=== REQUIREMENT ===
Whenever a line in the entries includes the word "Lebenshof", copy that line out.

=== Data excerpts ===
Start of Block

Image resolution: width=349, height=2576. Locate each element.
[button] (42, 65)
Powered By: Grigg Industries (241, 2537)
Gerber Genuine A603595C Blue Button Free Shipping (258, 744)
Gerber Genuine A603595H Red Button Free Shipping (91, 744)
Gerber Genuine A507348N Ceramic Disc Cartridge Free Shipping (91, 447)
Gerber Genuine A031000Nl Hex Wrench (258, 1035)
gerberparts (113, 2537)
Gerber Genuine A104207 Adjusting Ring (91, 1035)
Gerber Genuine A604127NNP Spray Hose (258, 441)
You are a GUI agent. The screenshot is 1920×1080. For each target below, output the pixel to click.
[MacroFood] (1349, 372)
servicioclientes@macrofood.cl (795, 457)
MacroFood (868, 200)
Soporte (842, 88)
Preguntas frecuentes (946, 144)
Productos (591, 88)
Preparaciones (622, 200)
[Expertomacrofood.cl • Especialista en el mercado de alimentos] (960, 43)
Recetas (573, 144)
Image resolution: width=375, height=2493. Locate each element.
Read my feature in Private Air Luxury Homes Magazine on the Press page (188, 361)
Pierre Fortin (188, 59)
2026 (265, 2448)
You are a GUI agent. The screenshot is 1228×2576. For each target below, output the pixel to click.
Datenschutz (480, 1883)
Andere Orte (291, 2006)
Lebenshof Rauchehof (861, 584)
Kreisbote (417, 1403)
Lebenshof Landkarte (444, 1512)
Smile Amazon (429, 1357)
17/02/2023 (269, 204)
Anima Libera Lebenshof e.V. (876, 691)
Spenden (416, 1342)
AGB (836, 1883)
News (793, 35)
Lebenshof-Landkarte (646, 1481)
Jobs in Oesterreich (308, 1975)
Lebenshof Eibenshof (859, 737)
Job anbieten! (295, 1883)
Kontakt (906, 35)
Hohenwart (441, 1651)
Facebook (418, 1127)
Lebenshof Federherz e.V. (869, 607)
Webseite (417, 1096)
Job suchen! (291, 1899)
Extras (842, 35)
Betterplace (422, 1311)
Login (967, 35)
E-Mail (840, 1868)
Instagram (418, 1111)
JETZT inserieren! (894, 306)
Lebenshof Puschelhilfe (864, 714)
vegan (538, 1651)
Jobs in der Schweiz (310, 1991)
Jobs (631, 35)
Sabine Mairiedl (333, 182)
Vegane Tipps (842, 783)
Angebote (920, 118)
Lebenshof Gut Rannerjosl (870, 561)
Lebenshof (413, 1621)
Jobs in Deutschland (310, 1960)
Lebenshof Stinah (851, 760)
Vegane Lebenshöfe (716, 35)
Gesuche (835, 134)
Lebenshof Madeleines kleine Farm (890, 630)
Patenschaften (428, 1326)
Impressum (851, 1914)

End of Block

=== EXERCISE OUTPUT ===
Lebenshof Rauchehof (861, 584)
Lebenshof Landkarte (444, 1512)
Anima Libera Lebenshof e.V. (876, 691)
Lebenshof-Landkarte (646, 1481)
Lebenshof Eibenshof (859, 737)
Lebenshof Federherz e.V. (869, 607)
Lebenshof Puschelhilfe (864, 714)
Lebenshof Gut Rannerjosl (870, 561)
Lebenshof (413, 1621)
Lebenshof Stinah (851, 760)
Lebenshof Madeleines kleine Farm (890, 630)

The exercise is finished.